[Task instructions] Write out the records once more, exactly as given.
START Data for this exercise
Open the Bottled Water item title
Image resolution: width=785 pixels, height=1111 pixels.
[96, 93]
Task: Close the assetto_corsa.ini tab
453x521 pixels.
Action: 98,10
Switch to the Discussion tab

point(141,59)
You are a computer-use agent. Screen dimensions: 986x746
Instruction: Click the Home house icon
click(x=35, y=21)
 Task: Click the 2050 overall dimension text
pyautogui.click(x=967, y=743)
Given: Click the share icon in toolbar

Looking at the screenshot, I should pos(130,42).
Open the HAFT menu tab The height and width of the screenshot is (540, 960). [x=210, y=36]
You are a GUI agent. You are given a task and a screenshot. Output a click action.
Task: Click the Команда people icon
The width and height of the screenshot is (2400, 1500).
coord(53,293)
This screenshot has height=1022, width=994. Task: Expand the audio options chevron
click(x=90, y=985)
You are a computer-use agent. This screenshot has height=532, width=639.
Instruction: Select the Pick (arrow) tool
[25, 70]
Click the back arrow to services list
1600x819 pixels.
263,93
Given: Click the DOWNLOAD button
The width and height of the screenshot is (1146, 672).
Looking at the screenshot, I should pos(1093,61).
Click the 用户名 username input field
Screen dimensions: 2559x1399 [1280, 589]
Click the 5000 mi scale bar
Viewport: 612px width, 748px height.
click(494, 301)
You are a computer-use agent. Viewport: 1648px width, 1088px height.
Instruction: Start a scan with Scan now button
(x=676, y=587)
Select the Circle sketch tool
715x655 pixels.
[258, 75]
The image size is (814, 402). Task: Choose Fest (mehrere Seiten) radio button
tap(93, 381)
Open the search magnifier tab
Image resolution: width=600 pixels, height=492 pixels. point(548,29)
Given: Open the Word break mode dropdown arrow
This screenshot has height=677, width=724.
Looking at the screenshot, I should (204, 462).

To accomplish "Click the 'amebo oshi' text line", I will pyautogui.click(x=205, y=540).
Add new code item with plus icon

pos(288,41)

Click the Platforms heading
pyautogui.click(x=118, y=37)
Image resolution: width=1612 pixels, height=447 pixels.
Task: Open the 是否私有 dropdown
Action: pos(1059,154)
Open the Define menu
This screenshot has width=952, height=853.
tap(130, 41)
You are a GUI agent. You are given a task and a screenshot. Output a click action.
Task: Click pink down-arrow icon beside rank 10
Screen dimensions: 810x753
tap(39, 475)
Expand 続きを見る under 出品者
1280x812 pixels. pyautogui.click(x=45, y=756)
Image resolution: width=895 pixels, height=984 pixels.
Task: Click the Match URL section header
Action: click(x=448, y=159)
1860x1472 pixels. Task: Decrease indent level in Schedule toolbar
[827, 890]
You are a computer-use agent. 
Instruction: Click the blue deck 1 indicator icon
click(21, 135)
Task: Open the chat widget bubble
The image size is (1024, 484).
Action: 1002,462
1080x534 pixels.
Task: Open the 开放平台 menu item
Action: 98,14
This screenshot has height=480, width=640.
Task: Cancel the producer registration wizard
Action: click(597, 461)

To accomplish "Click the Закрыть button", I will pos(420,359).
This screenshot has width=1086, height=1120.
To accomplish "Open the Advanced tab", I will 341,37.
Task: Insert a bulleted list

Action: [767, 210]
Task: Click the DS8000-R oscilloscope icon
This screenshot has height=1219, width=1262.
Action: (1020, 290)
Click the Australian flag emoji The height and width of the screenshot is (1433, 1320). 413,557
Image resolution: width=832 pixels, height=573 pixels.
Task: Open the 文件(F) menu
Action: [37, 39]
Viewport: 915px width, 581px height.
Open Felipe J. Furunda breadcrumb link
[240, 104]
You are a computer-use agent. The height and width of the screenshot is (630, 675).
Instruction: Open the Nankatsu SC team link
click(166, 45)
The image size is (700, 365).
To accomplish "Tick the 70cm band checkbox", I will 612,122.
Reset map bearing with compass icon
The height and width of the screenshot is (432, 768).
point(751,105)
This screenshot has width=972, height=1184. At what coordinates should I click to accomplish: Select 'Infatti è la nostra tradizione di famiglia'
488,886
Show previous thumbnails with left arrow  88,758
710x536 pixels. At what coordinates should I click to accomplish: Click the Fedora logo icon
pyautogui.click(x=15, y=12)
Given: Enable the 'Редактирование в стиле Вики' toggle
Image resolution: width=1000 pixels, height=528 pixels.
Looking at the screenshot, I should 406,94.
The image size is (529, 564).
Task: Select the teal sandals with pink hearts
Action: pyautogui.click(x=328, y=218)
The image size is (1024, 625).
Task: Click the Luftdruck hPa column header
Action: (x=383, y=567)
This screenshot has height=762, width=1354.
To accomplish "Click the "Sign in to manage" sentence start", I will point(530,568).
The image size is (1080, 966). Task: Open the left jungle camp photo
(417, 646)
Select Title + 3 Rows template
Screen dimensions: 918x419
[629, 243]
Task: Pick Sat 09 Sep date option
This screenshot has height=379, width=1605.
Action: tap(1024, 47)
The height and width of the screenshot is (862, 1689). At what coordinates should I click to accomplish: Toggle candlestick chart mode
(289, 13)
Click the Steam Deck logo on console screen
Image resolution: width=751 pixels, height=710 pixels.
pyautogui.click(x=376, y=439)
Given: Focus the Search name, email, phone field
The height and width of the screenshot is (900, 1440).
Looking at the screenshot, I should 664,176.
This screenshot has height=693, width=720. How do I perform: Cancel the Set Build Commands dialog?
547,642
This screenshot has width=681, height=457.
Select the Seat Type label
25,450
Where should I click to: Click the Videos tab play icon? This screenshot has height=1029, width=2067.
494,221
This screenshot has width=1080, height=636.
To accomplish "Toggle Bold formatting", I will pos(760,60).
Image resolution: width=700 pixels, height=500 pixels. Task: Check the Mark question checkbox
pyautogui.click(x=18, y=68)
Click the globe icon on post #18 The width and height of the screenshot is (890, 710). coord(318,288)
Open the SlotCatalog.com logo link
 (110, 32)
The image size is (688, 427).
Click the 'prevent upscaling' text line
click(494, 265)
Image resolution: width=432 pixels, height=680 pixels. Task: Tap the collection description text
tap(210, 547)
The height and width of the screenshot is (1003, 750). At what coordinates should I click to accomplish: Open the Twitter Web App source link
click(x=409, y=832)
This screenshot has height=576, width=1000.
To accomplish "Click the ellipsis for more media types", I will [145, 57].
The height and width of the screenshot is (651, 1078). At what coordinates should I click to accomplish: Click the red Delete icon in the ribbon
END Data for this exercise
[Finished exercise]
Open the Bottled Water item title
Image resolution: width=785 pixels, height=1111 pixels.
[96, 93]
Task: Close the assetto_corsa.ini tab
453x521 pixels.
Action: 98,10
Switch to the Discussion tab

point(141,59)
You are a computer-use agent. Screen dimensions: 986x746
Instruction: Click the Home house icon
click(x=35, y=21)
 Task: Click the 2050 overall dimension text
pyautogui.click(x=967, y=743)
Given: Click the share icon in toolbar

Looking at the screenshot, I should pos(130,42).
Open the HAFT menu tab The height and width of the screenshot is (540, 960). [x=210, y=36]
You are a GUI agent. You are given a task and a screenshot. Output a click action.
Task: Click the Команда people icon
The width and height of the screenshot is (2400, 1500).
coord(53,293)
This screenshot has height=1022, width=994. Task: Expand the audio options chevron
click(x=90, y=985)
You are a computer-use agent. This screenshot has height=532, width=639.
Instruction: Select the Pick (arrow) tool
[25, 70]
Click the back arrow to services list
1600x819 pixels.
263,93
Given: Click the DOWNLOAD button
The width and height of the screenshot is (1146, 672).
Looking at the screenshot, I should pos(1093,61).
Click the 用户名 username input field
Screen dimensions: 2559x1399 [1280, 589]
Click the 5000 mi scale bar
Viewport: 612px width, 748px height.
click(494, 301)
You are a computer-use agent. Viewport: 1648px width, 1088px height.
Instruction: Start a scan with Scan now button
(x=676, y=587)
Select the Circle sketch tool
715x655 pixels.
[258, 75]
The image size is (814, 402). Task: Choose Fest (mehrere Seiten) radio button
tap(93, 381)
Open the search magnifier tab
Image resolution: width=600 pixels, height=492 pixels. point(548,29)
Given: Open the Word break mode dropdown arrow
This screenshot has height=677, width=724.
Looking at the screenshot, I should (204, 462).

To accomplish "Click the 'amebo oshi' text line", I will pyautogui.click(x=205, y=540).
Add new code item with plus icon

pos(288,41)

Click the Platforms heading
pyautogui.click(x=118, y=37)
Image resolution: width=1612 pixels, height=447 pixels.
Task: Open the 是否私有 dropdown
Action: pos(1059,154)
Open the Define menu
This screenshot has width=952, height=853.
tap(130, 41)
You are a GUI agent. You are given a task and a screenshot. Output a click action.
Task: Click pink down-arrow icon beside rank 10
Screen dimensions: 810x753
tap(39, 475)
Expand 続きを見る under 出品者
1280x812 pixels. pyautogui.click(x=45, y=756)
Image resolution: width=895 pixels, height=984 pixels.
Task: Click the Match URL section header
Action: click(x=448, y=159)
1860x1472 pixels. Task: Decrease indent level in Schedule toolbar
[827, 890]
You are a computer-use agent. 
Instruction: Click the blue deck 1 indicator icon
click(21, 135)
Task: Open the chat widget bubble
The image size is (1024, 484).
Action: 1002,462
1080x534 pixels.
Task: Open the 开放平台 menu item
Action: 98,14
This screenshot has height=480, width=640.
Task: Cancel the producer registration wizard
Action: click(597, 461)

To accomplish "Click the Закрыть button", I will pos(420,359).
This screenshot has width=1086, height=1120.
To accomplish "Open the Advanced tab", I will 341,37.
Task: Insert a bulleted list

Action: [767, 210]
Task: Click the DS8000-R oscilloscope icon
This screenshot has height=1219, width=1262.
Action: (1020, 290)
Click the Australian flag emoji The height and width of the screenshot is (1433, 1320). 413,557
Image resolution: width=832 pixels, height=573 pixels.
Task: Open the 文件(F) menu
Action: [37, 39]
Viewport: 915px width, 581px height.
Open Felipe J. Furunda breadcrumb link
[240, 104]
You are a computer-use agent. The height and width of the screenshot is (630, 675).
Instruction: Open the Nankatsu SC team link
click(166, 45)
The image size is (700, 365).
To accomplish "Tick the 70cm band checkbox", I will 612,122.
Reset map bearing with compass icon
The height and width of the screenshot is (432, 768).
point(751,105)
This screenshot has width=972, height=1184. At what coordinates should I click to accomplish: Select 'Infatti è la nostra tradizione di famiglia'
488,886
Show previous thumbnails with left arrow  88,758
710x536 pixels. At what coordinates should I click to accomplish: Click the Fedora logo icon
pyautogui.click(x=15, y=12)
Given: Enable the 'Редактирование в стиле Вики' toggle
Image resolution: width=1000 pixels, height=528 pixels.
Looking at the screenshot, I should 406,94.
The image size is (529, 564).
Task: Select the teal sandals with pink hearts
Action: pyautogui.click(x=328, y=218)
The image size is (1024, 625).
Task: Click the Luftdruck hPa column header
Action: (x=383, y=567)
This screenshot has height=762, width=1354.
To accomplish "Click the "Sign in to manage" sentence start", I will point(530,568).
The image size is (1080, 966). Task: Open the left jungle camp photo
(417, 646)
Select Title + 3 Rows template
Screen dimensions: 918x419
[629, 243]
Task: Pick Sat 09 Sep date option
This screenshot has height=379, width=1605.
Action: tap(1024, 47)
The height and width of the screenshot is (862, 1689). At what coordinates should I click to accomplish: Toggle candlestick chart mode
(289, 13)
Click the Steam Deck logo on console screen
Image resolution: width=751 pixels, height=710 pixels.
pyautogui.click(x=376, y=439)
Given: Focus the Search name, email, phone field
The height and width of the screenshot is (900, 1440).
Looking at the screenshot, I should 664,176.
This screenshot has height=693, width=720. How do I perform: Cancel the Set Build Commands dialog?
547,642
This screenshot has width=681, height=457.
Select the Seat Type label
25,450
Where should I click to: Click the Videos tab play icon? This screenshot has height=1029, width=2067.
494,221
This screenshot has width=1080, height=636.
To accomplish "Toggle Bold formatting", I will pos(760,60).
Image resolution: width=700 pixels, height=500 pixels. Task: Check the Mark question checkbox
pyautogui.click(x=18, y=68)
Click the globe icon on post #18 The width and height of the screenshot is (890, 710). coord(318,288)
Open the SlotCatalog.com logo link
 (110, 32)
The image size is (688, 427).
Click the 'prevent upscaling' text line
click(494, 265)
Image resolution: width=432 pixels, height=680 pixels. Task: Tap the collection description text
tap(210, 547)
The height and width of the screenshot is (1003, 750). At what coordinates should I click to accomplish: Open the Twitter Web App source link
click(x=409, y=832)
This screenshot has height=576, width=1000.
To accomplish "Click the ellipsis for more media types", I will [145, 57].
The height and width of the screenshot is (651, 1078). At what coordinates should I click to accomplish: Click the red Delete icon in the ribbon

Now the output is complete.